> PROMPT: Reproduce the listing that follows character for character, excluding its pictures.

:::::

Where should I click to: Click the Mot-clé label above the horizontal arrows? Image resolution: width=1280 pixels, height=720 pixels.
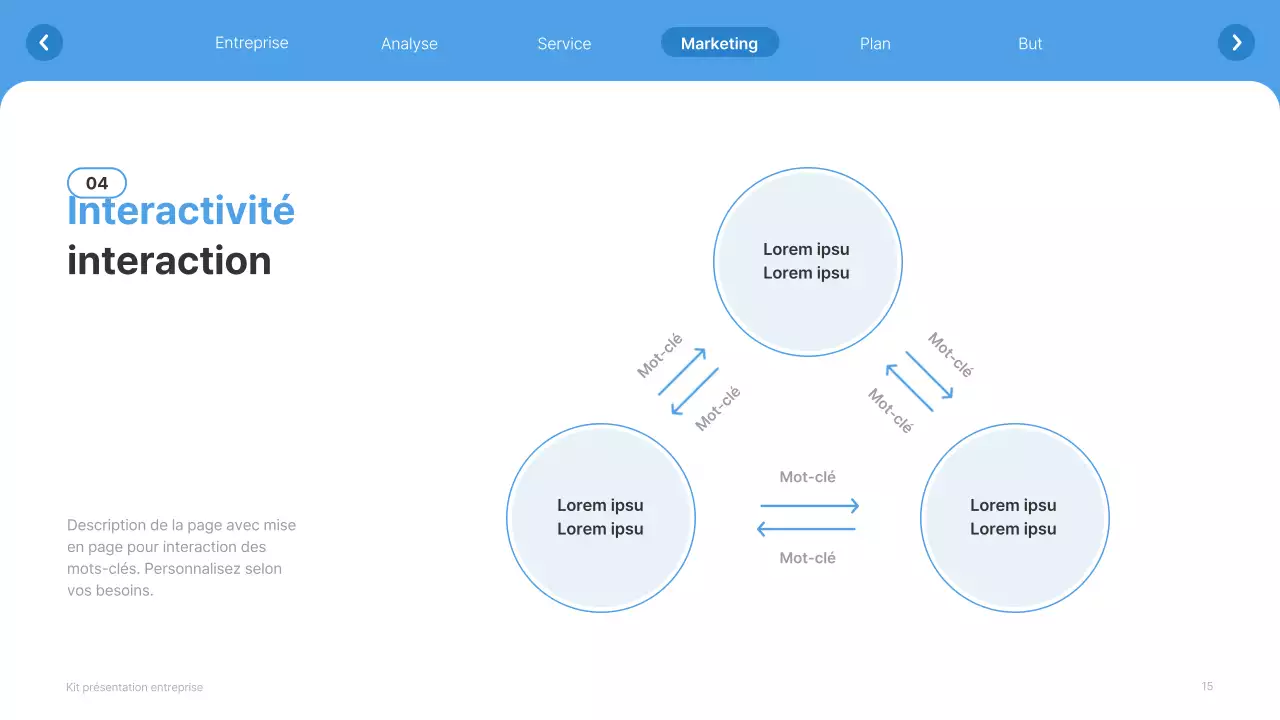(x=808, y=477)
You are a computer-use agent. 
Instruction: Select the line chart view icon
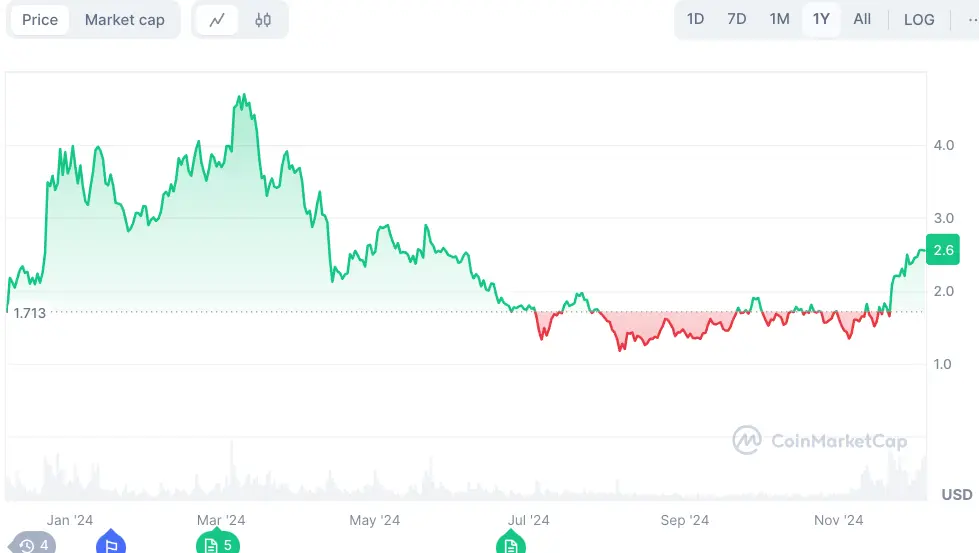(x=217, y=20)
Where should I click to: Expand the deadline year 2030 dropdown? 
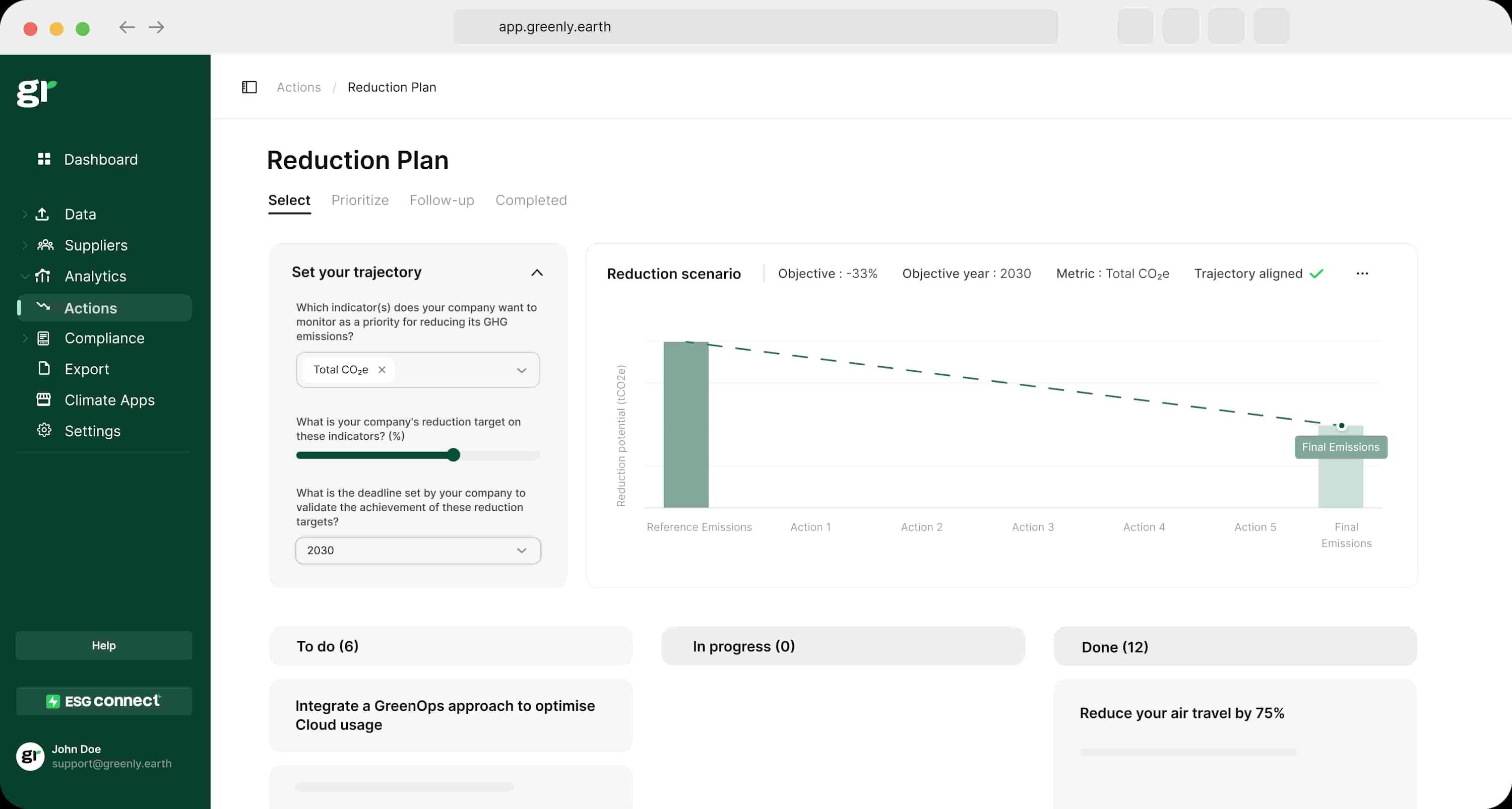pyautogui.click(x=417, y=549)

:::::

> WRITTEN ANSWER:
Where should I click to: Click the Mot-clé label above the horizontal arrows? Image resolution: width=1280 pixels, height=720 pixels.
(x=808, y=477)
You are a computer-use agent. 
Instruction: Select the line chart view icon
(x=217, y=20)
Where should I click to: Expand the deadline year 2030 dropdown? 
pyautogui.click(x=417, y=549)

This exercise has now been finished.